TEXT SHOWN:
Objective: This study evaluated the in vitro efficacy of a commercially available aPDT system in eradication of the periopathogens Porphyromonas gingivalis, Fusobacterium nucleatum, and Aggregatibacter actinomycetemcomitans in both planktonic and biofilm cultures.
Background data: Antimicrobial photodynamic therapy (aPDT) is an effective antibacterial approach in vitro; however, few data are available regarding effective light-energy parameters.
Materials and methods: Planktonic and biofilm cultures of periopathogens were exposed to a methylene blue-based formulation and irradiated with a 670-nm nonthermal diode laser. Energy doses were varied from 2.3 to 9.4 J/cm(2) through adjustments in illumination time and a constant power density. Controls consisted of no treatment, light only, and photosensitizer only. Temperature changes were recorded in experimental samples before and after illumination.

Stored data:
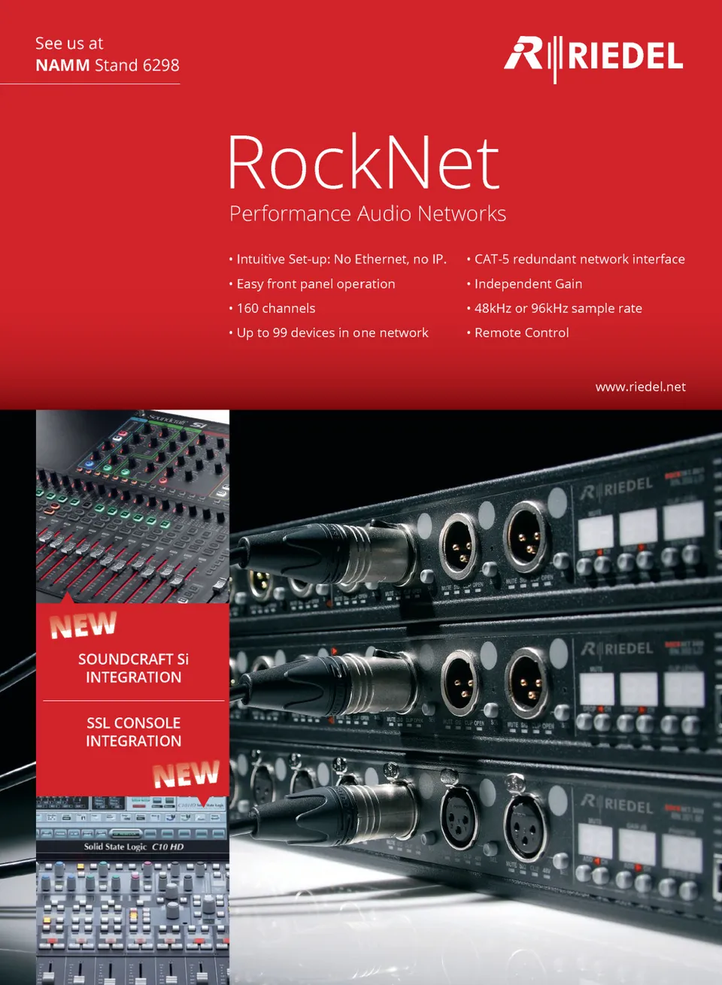Click the SOUNDCRAFT Si INTEGRATION label
The width and height of the screenshot is (722, 985).
pos(133,668)
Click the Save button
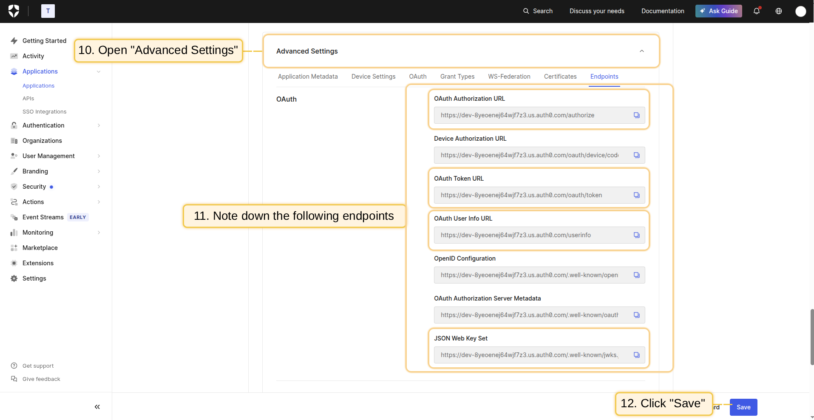This screenshot has height=420, width=814. pos(743,407)
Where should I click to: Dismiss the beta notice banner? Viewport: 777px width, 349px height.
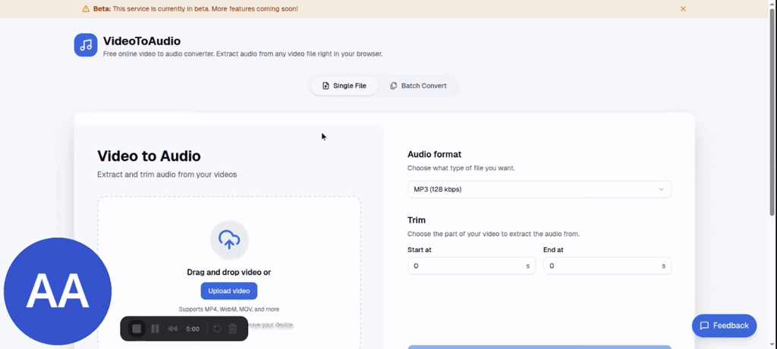coord(683,9)
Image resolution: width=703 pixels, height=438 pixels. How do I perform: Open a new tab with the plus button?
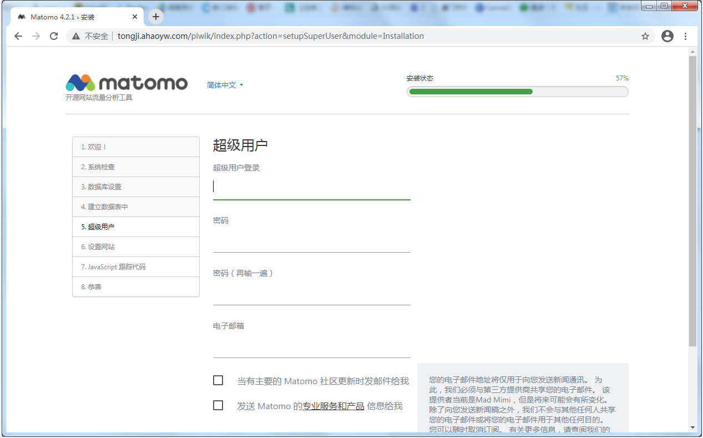point(156,17)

INSTRUCTIONS:
1. In the aPDT study abstract, what wavelength was the diode laser used for irradiation?
2. Echo the aPDT study abstract, starting with "Objective: This study" and going on through "and biofilm cultures.".
3. Carry on the aPDT study abstract from the point where it stops.
The rows are separate material and have no connection to the aPDT study abstract.

RESPONSES IN ORDER:
1. 670 nm

2.
Objective: This study evaluated the in vitro efficacy of a commercially available aPDT system in eradication of the periopathogens Porphyromonas gingivalis, Fusobacterium nucleatum, and Aggregatibacter actinomycetemcomitans in both planktonic and biofilm cultures.

3.
Results: aPDT with an energy dose of 9.4 J/cm(2) was effective in eradicating P. gingivalis, F. nucleatum, and A. actinomycetemcomitans in biofilm and planktonic form. Reductions from control in planktonic cultures at this energy dose were 6.8 +/- 0.7, 5.2 +/- 0.6, and 1.9 +/- 0.6 log(10), respectively, whereas biofilm reductions were 4.5 +/- 1.2, 3.4 +/- 1.1, and 4.9 +/- 1.4 log(10). Decreasing the treatment time produced an energy dose-dependent killing effect in both models. Changes in sample temperature did not exceed 3 degrees C under these exposure parameters.
Conclusion: This study demonstrated that three important periopathogens are susceptible to aPDT-mediated killing, regardless of whether they are present in planktonic or biofilm form. Furthermore, a clear energy dose-dependence exists with this treatment that should to be taken into account when determining optimal treatment times in clinical application.